— Begin Input material —
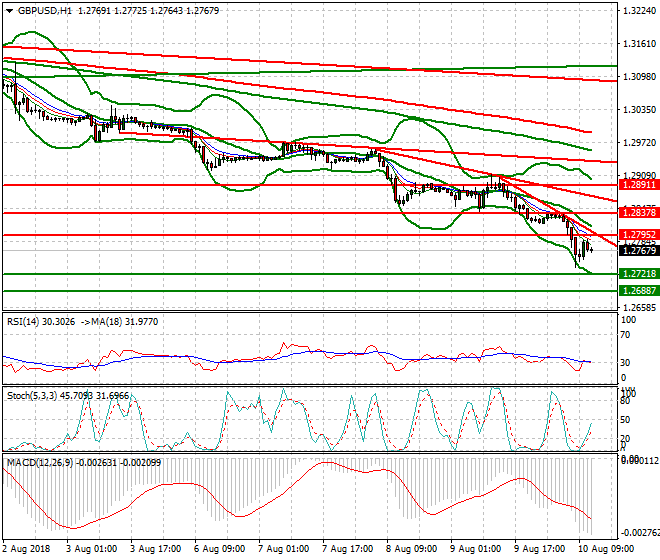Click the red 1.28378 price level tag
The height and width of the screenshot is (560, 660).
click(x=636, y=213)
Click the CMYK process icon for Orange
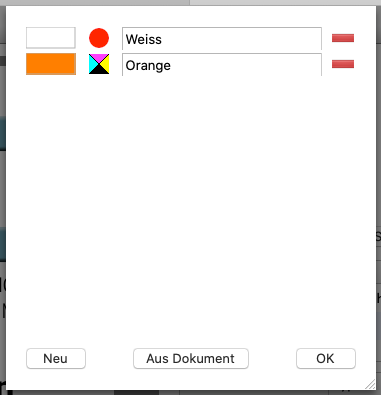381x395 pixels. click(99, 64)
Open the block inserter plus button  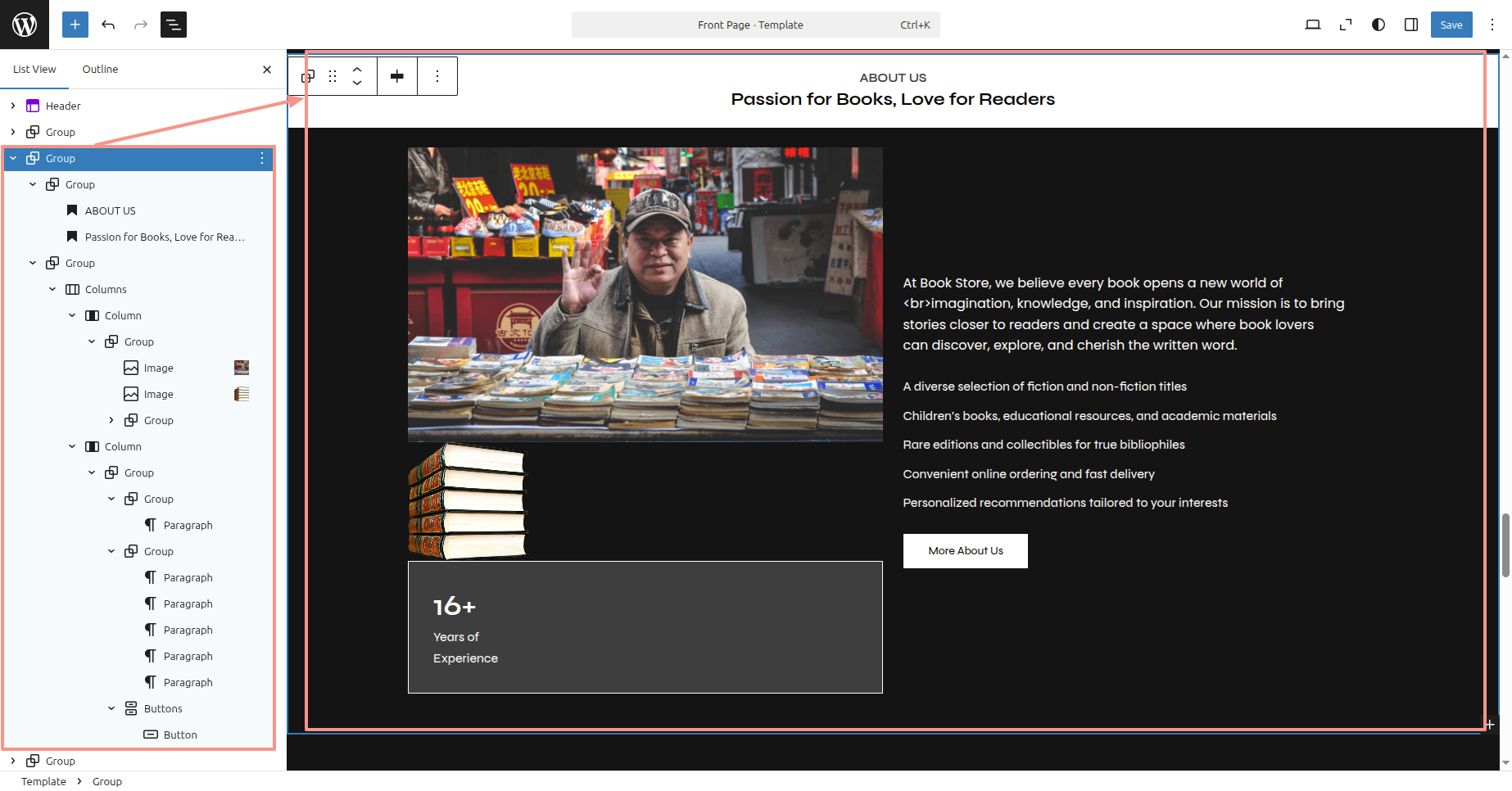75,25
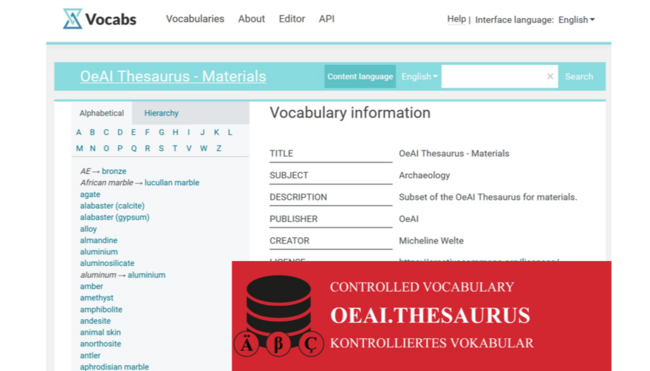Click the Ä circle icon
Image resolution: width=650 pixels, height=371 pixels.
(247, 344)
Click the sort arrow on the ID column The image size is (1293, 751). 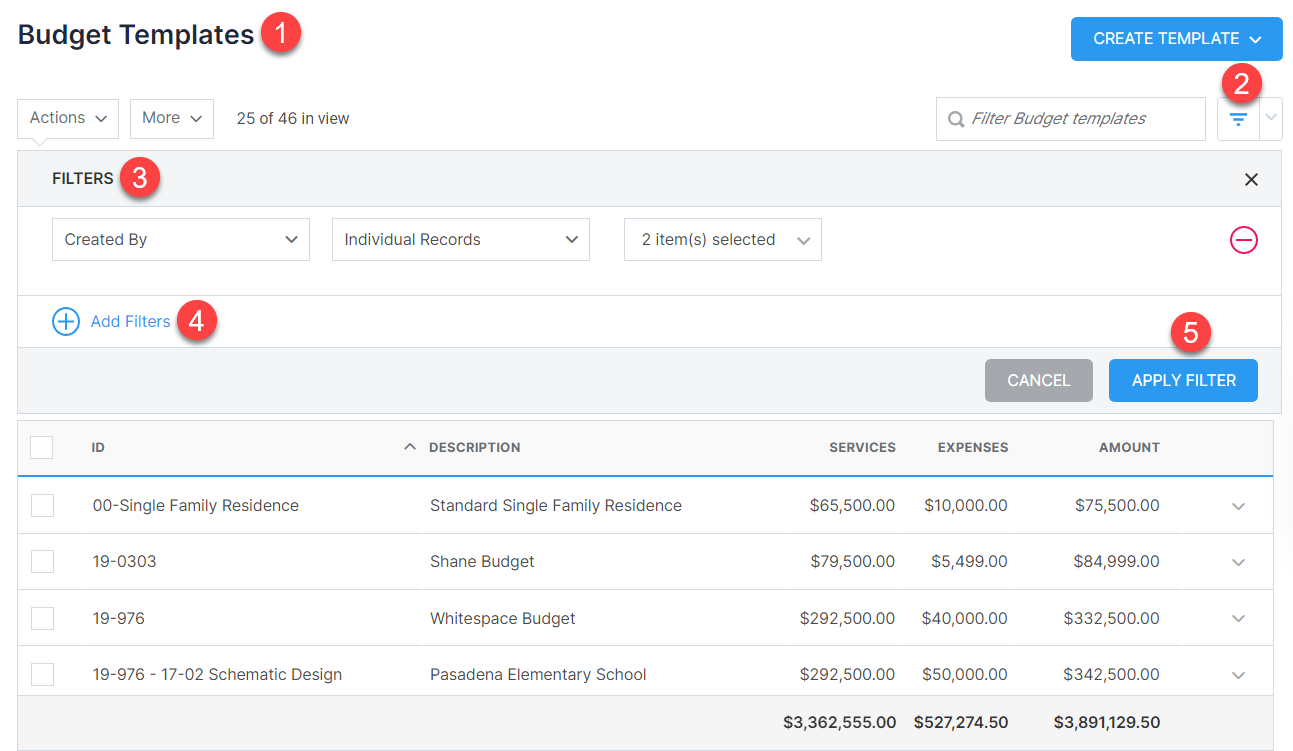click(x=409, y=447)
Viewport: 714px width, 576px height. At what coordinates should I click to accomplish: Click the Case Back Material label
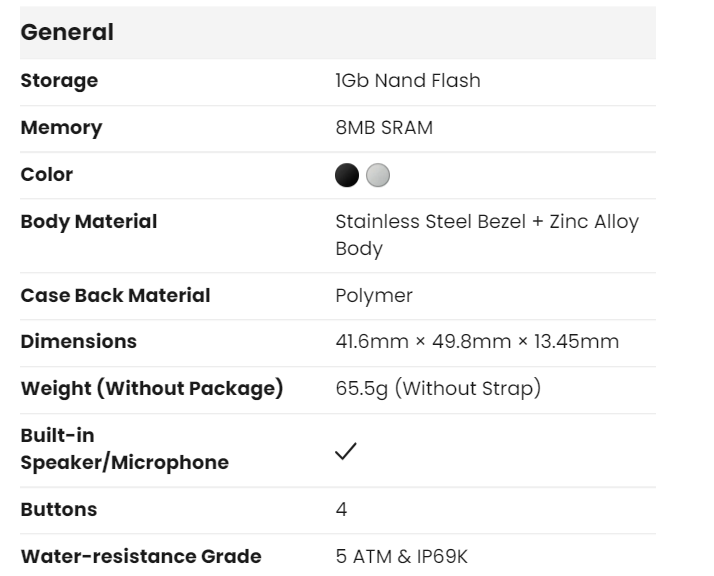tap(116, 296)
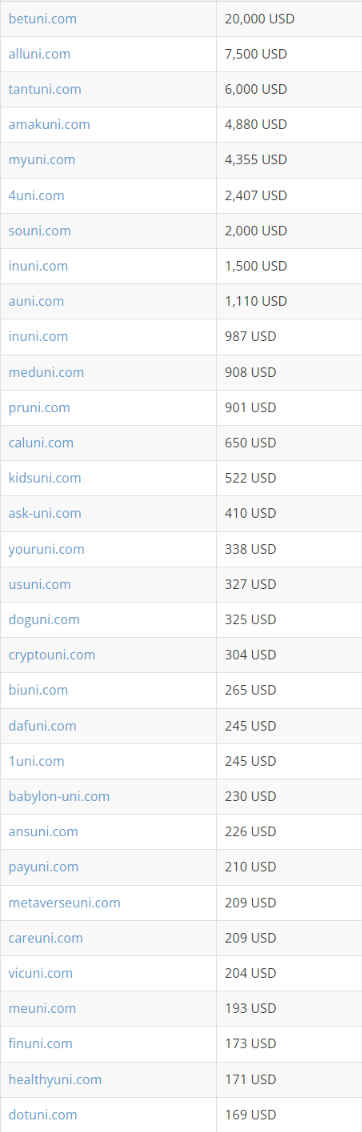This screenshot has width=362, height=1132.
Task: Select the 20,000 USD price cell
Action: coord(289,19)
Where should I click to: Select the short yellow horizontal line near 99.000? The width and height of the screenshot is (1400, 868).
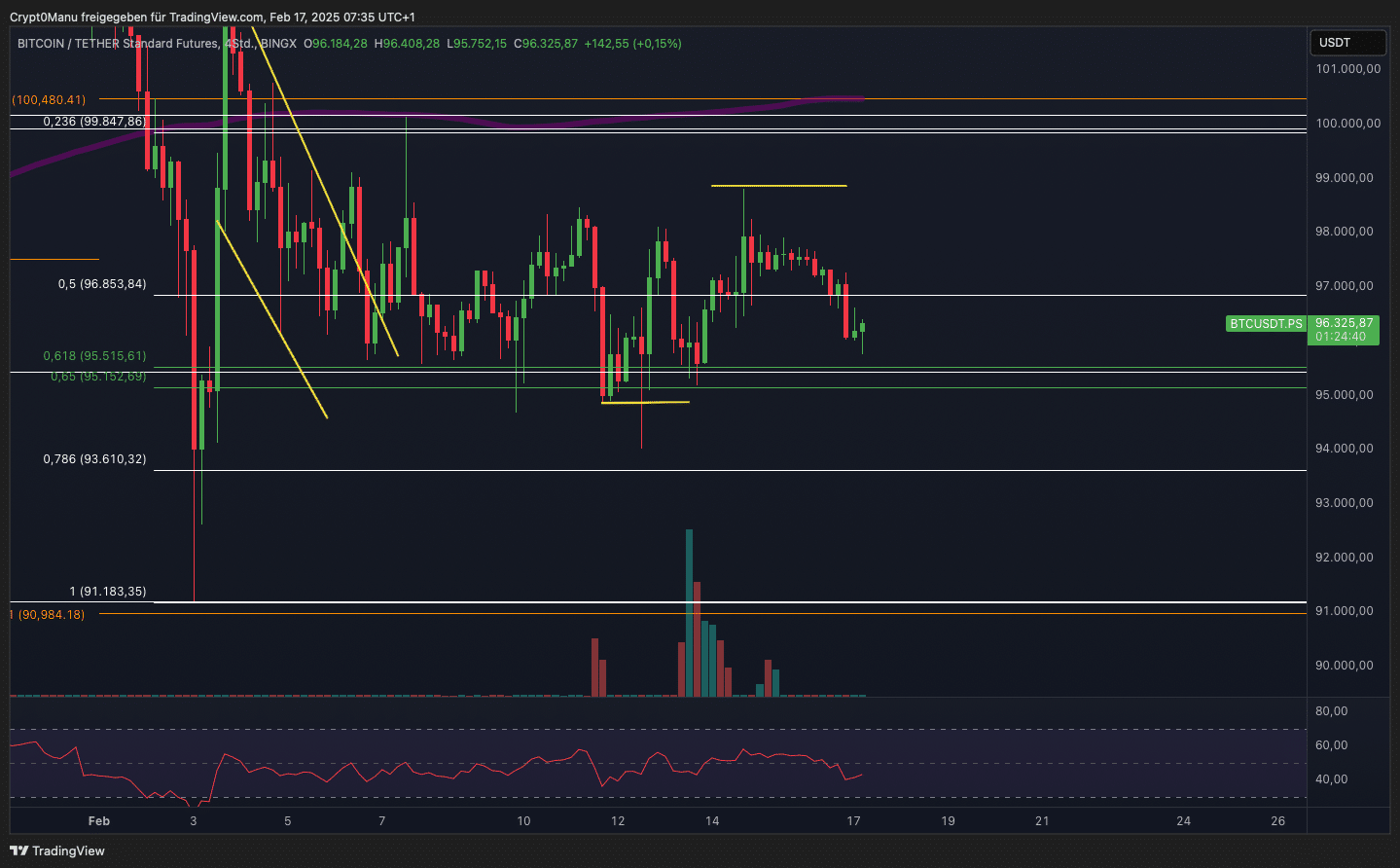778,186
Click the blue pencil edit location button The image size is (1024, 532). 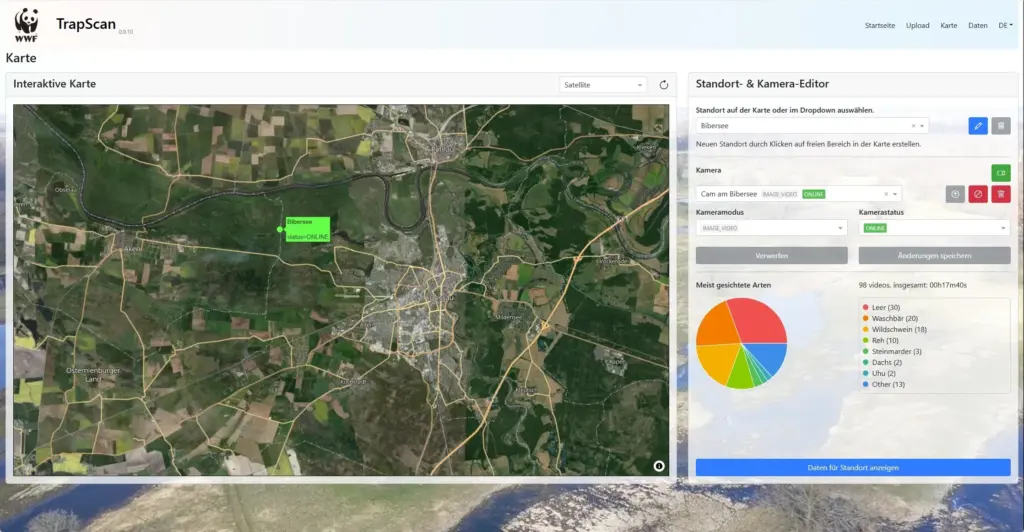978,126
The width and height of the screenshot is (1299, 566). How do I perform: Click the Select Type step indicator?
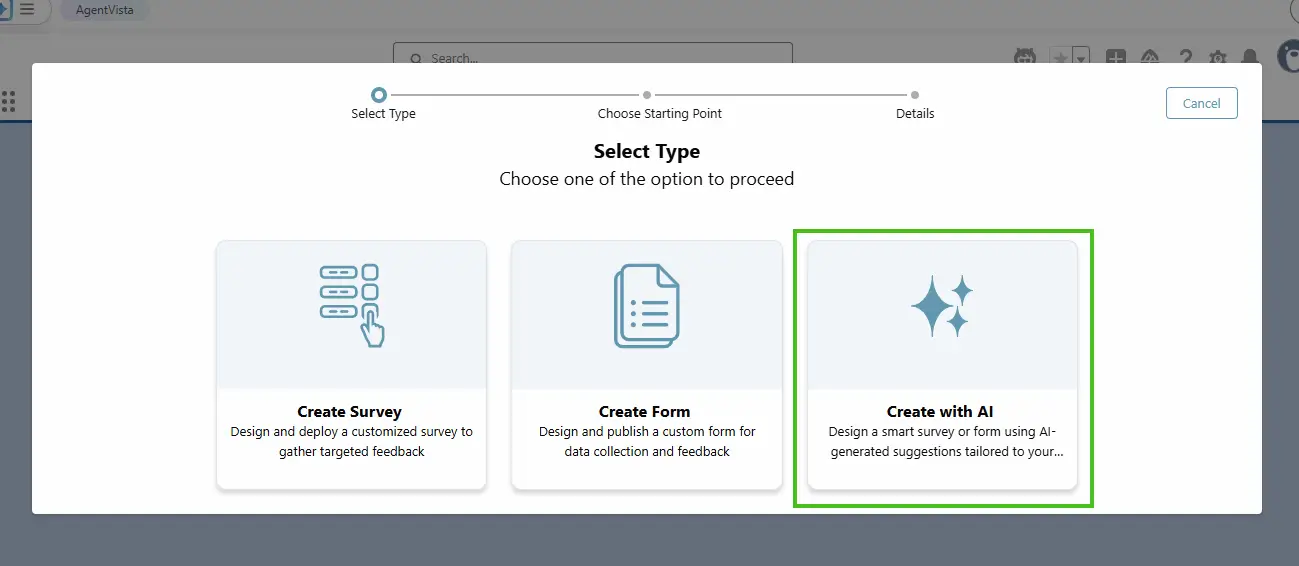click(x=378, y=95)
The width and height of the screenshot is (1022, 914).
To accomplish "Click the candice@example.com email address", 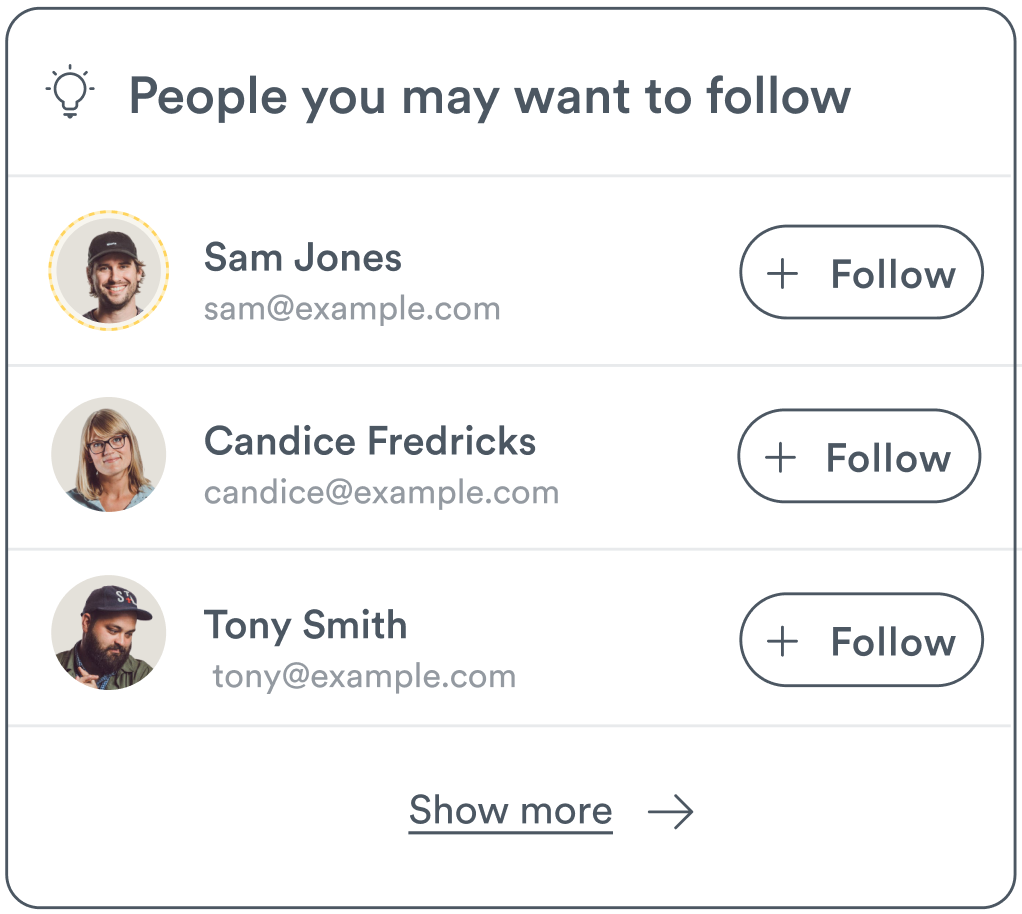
— End Input material —
- _What to work on_:
Return each line above that contains the word "should", treating the match as case-sensitive.

- _Response_:
Viewport: 714px width, 576px height. At what coordinates should I click to accomplish: Click the Case Back Material label
Where should I click to: Select the short yellow horizontal line near 99.000? The width and height of the screenshot is (1400, 868).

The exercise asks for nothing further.